A cup of mid-morning coffee usually staves off peckishness but by lunchtime we’re starving and ready to pack away the carbs again. After lunch we work until five or six and at seven sit down to a big dinner.
A friend who lives in town once attended the local gym for a short time. He soon became bored with the routine and decided not to go back. When the gym owner sent him a letter, asking why he was no longer attending, he replied: ‘My wife thinks that I look like a Greek god and I don’t want to disappoint her.’
We hadn’t been living here for long when I visited the doctor for a routine check-up. I told her that I had osteo-arthritis in my knees. (In Sydney I attended yoga classes and exercised at the gym to keep my leg muscles in good shape to support my weakened knees.)
My doctor asked what I did for exercise. I told her that I walked every day, which was true, and I gardened. She then asked whether I walked up hills. In these parts you’d be hard pressed to walk anywhere there wasn’t a hill. Even our garden has hills. Yes, I replied, I walk up hills. I even had the thigh muscles to prove it.
But that was then.
We often talk about getting up early to go for a walk. The weather for the last few days has been freezing and in the cold, grey light of early morning our resolve has crumbled. (We did stroll around the showground on Saturday, though. Surely that counts for something.)
When the weather’s warm, before the temperature rises and squadrons of flies search for landing strips, walking in the early morning is delightful. At that time of day, time-starved commuters have yet to hare into town. Kangaroos graze in paddocks while birds busy themselves singing and collecting food. The light is exquisite.
But the older I get, the longer I sleep. I know, I know… I’m missing the best part of the day, I’m sleeping my life away and I’m certainly not doing my arthritic knees any favours.
So in the interest of staving off immobility in later life, I bought an exercise bike via the internet.
In the country, buying anything via the internet is not as simple as it first appears. You place your order and days later the purchase has still not arrived. Anxious emails are despatched to someone at the supplier who puts you in touch with someone at the freight company who tells you that your consignment is still in Sydney. A week or two later, after your purchase has been delivered, the delivery van has driven off, and you’ve started to unpack the item, you discover that it’s smashed from having bounced over rough roads. It happened before, with a washing machine.
This time, a vital part of the exercise bike is broken. I’ve contacted the supplier and sent them photos of the damage and they’ve contacted me and asked for photos of the damage.

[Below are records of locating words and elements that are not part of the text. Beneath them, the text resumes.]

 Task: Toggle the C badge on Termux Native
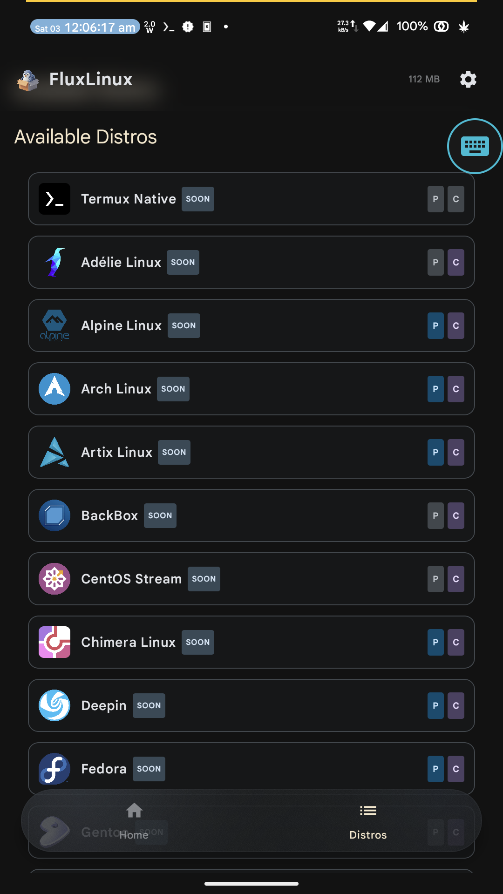click(x=456, y=199)
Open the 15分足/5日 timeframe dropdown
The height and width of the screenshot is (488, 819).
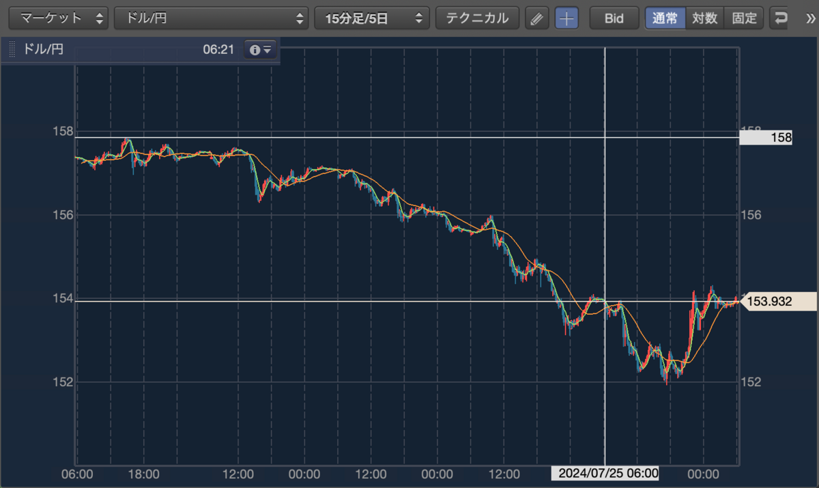pyautogui.click(x=372, y=18)
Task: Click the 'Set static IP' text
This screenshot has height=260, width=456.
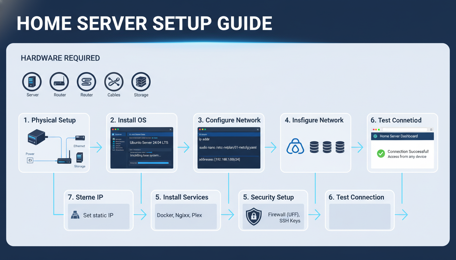Action: pos(98,215)
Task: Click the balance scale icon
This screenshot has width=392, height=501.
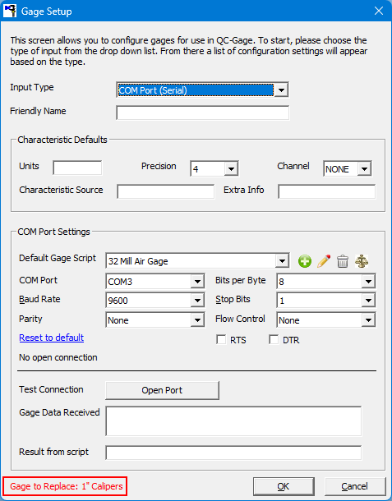Action: point(362,261)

In that order.
I suspect things will go on like this for another day or so. The supplier will organise to have the bike picked up and I’ll wait for another week before the van arrives to take it away. Then I’ll wait for another week for the replacement bike to be delivered.
I’ve finally twigged that by purchasing something on the internet – rather than driving to the shops – any savings in carbon emissions are negated by the inevitable return of the damaged purchase, followed by the delivery of the replacement.
While I wait, my clothes are getting smaller and I’m so anxious about another bike arriving smashed up that I’m eating far too much.
I’m just glad that I resisted the urge to buy that set of bathroom scales on the internet.